Der Friede sei mit euch!

Liebe Brüder und Schwestern, willkommen! Herzlich willkommen!
Mir wurde gesagt, dass die Deutschen sehr pünktlich sind! Ich bin ein Ausländer.

Liebe Freunde,

ich freue mich, euch alle, die Mitglieder der deutschen katholischen Studentenverbindungen, zu begrüßen, die ihr zum ersten Mal außerhalb Deutschlands zu einer gemeinsamen Tagung, der Cartellversammlung, zusammenkommt. Eure Entscheidung, hierher nach Rom, ad Petri sedem, zu kommen, ist motiviert durch den katholischen Glauben, der euch prägt, durch die Gemeinschaft, die uns als Jünger Jesu verbindet, und durch die kulturellen Aktivitäten, die ihr unternehmt. Ich möchte kurz auf diese drei Aspekte eingehen, um das Band der Brüderlichkeit, das euch eint, und euer gemeinsames Engagement für die Kirche zu stärken.

Was eure katholische Identität betrifft, so spiegelt sich euer festes Bekenntnis zum Glauben in den vier Grundprinzipien eurer Vereinigung wider: religio, scientia, amicitia und patria. Angesichts des Despotismus und der Ideologien der Vergangenheit war der katholische Glaube nie nur eine Fassade oder ein Etikett, sondern vielmehr eine Lebensweise, die es im universitären und beruflichen Umfeld gemeinsam zu leben galt. Wie der Sauerteig des Evangeliums wächst eure Brüderlichkeit weiter, sowohl im wissenschaftlichen und politischen Kontext als auch in verschiedenen akademischen, beruflichen und gesellschaftlichen Kreisen. Diese gemeinschaftliche Dimension eurer Aktivitäten kommt nicht nur eurem Land zugute, sondern ganz Europa, in dessen Mitte Deutschland liegt.

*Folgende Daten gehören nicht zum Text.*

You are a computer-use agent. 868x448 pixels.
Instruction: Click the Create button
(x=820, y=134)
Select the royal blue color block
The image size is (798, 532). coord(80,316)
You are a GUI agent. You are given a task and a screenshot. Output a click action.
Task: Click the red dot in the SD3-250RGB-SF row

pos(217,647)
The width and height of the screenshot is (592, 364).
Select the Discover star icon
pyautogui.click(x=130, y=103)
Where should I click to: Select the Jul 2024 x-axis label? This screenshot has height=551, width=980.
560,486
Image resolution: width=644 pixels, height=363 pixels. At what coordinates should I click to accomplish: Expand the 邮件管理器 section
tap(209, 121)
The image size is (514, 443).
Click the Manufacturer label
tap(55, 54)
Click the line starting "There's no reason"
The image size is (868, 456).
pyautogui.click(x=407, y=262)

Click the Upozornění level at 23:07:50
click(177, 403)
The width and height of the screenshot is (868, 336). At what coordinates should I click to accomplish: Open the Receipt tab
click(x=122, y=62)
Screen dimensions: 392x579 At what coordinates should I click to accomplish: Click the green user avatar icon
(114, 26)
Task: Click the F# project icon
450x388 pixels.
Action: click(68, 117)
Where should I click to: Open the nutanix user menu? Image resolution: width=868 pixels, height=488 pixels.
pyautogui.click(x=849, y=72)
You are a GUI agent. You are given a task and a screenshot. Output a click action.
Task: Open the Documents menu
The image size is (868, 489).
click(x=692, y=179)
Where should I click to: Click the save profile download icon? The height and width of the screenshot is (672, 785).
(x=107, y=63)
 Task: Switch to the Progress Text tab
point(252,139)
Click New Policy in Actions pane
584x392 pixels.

Diese geografische Zentralität verbindet ihr zu Recht mit der kulturellen Zentralität des Menschen, der ein Geschöpf Gottes und Architekt seines eigenen Lebens ist. Angesichts der Herausforderungen der technologischen Revolution solltet ihr der Erforschung und Förderung unseres gemeinsamen Menschseins besondere Aufmerksamkeit widmen. In seiner unhintergehbar männlichen oder weiblichen Gestalt ist der Mensch in der Tat stets relational und begrenzt und deshalb dazu gerufen, sich selbst zur Aufgabe zu werden und den anderen zu einem Geschenk. Genau wie der Gebrauch der Vernunft klärt auch das Licht des Glaubens die Verheißungen und Täuschungen der heutigen Zeit auf und fordert jeden Einzelnen heraus, sein Bestes zu geben, um zum Aufbau einer gerechten und friedlichen Gesellschaft beizutragen.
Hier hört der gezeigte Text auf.